Trusted Computing for Mobile Cloud computing
Résumé rédigé par
Directeur de thèse:
Unité de recherche EA 1395 Centre d'Étude et de Recherche en Informatique et Communications
Since Google added support for Near Field Communication (NFC) technology to their Android operating system and to their Nexus devices in 2010, the number of smart phones equipped with NFC functionality is rapidly increasing. Hence, there is a concomitant need to secure these phones against vulnerabilities that arise from each additional application. Moreover, several applications together can expose the smartphone to new security weaknesses, especially when the smartphone externalizes its resources within a Cloud computing.
Regarding local computing and processing capabilities, and high-speed wireless networking features, smart phones (or mobile devices referred in later contents) will overtake PCs as the most popular Web access devices by 2013, as predicted by Gartner. By the end of this decade a significant fraction of web access (from fixed or mobile devices) will be to mobile services and resources. This is because many of our queries are about the world surrounding us, and mobile agents (people, vehicles, robots) are the ideal probes of people and their environment. Moreover, the data of interest (e.g., video data) may be scattered over many mobile observers, and thus require in loco data aggregation and query resolution using software specialized for the local context. These mobile agents effectively form a Mobile Cloud by integrating mobile devices into existing Internet Cloud computing infrastructure.
In the context of the mobile cloud computing, each mobile device is a service provider vis-à-vis to the cloud and depends on the computing on the cloud and its own physical device. As a service provider, a mobile device can provide sensing services (context-aware for mobile devices and neighboring environments), computing service (mobile phones become more powerful, however with energy restrictions), communication service (serves as an information gateway), and storage service (needs to consider backup/restore, sharing, etc.). In the cloud, each mobile device has an extended semi-shadow image (ESSI) that must provide a trust environment to cooperate with the trust environment of the physical device to allow access to services in a secure manner. The trust environment may rely on the TEE/TPM that can be based on a physical secure element or a virtual one.

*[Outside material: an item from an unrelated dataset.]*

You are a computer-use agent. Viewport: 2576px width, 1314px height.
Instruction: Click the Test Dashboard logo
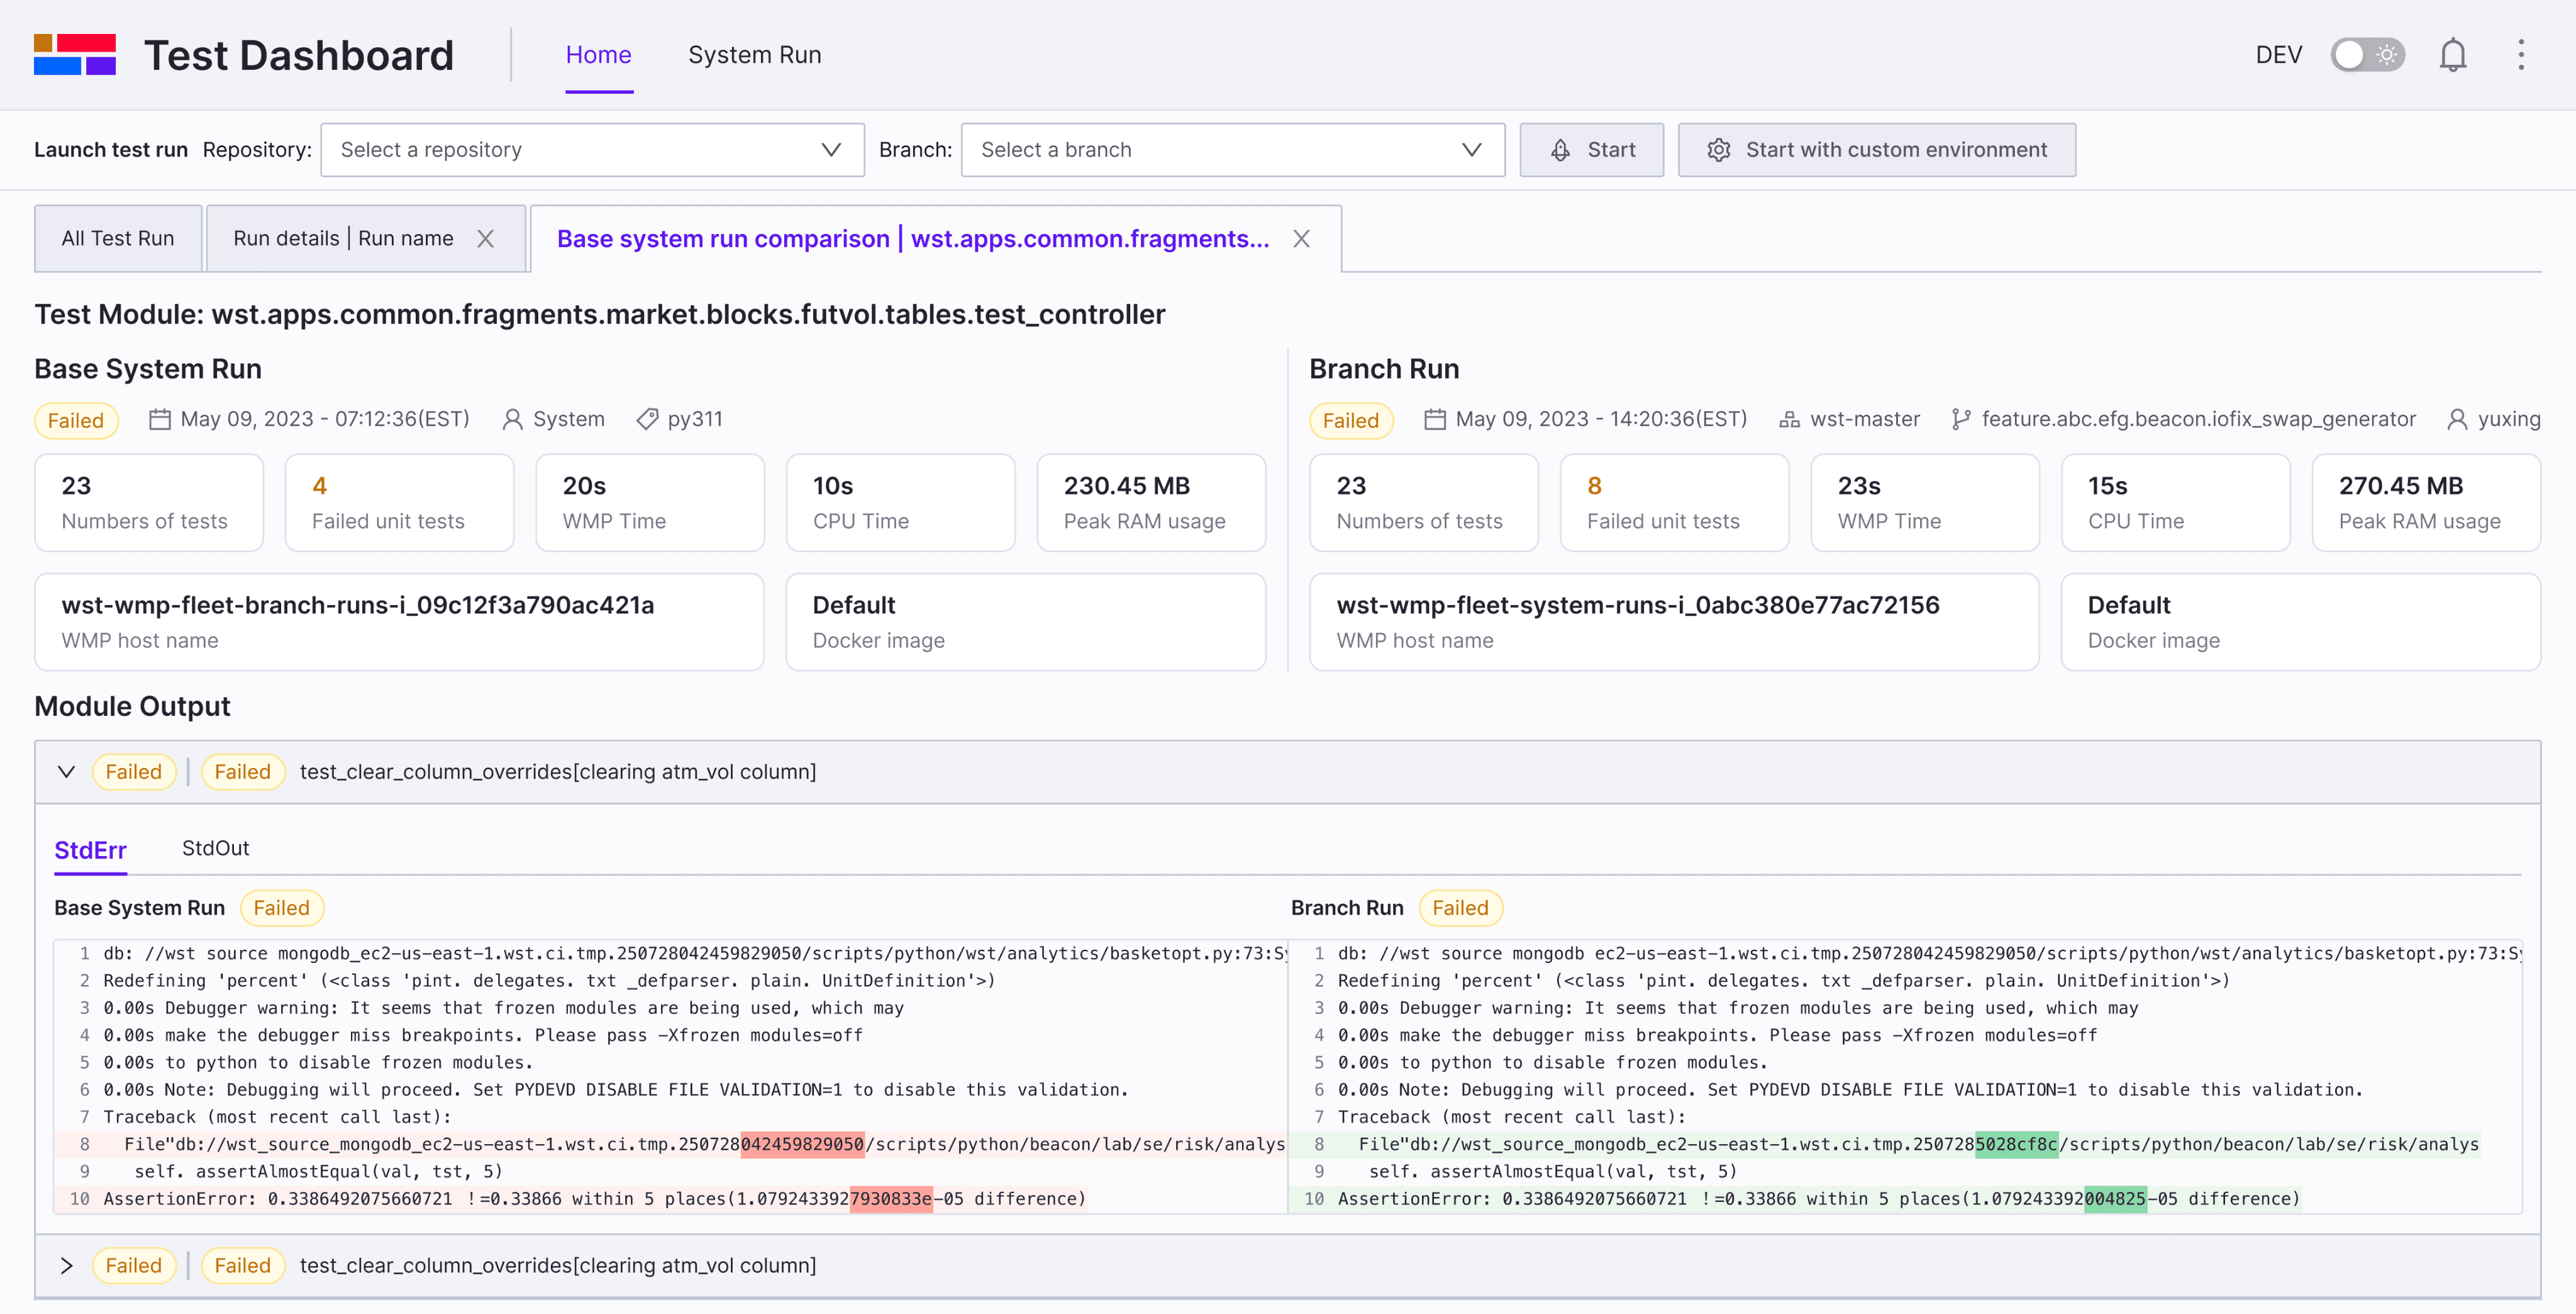75,55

The objective of this thesis is two fold. First, a trust model for NFC smartphones should be defined. It must be based on the secure element of the smartphones to guarantee data/application integrity and the authentication of the user. Second, since that the smartphones are extended with the Cloud resources, security issues must be considered in the context of the mobile cloud computing. A general security model should be designed by extending the local trust model of the mobile devices. The proposed trust model should be validated using formal-method tools.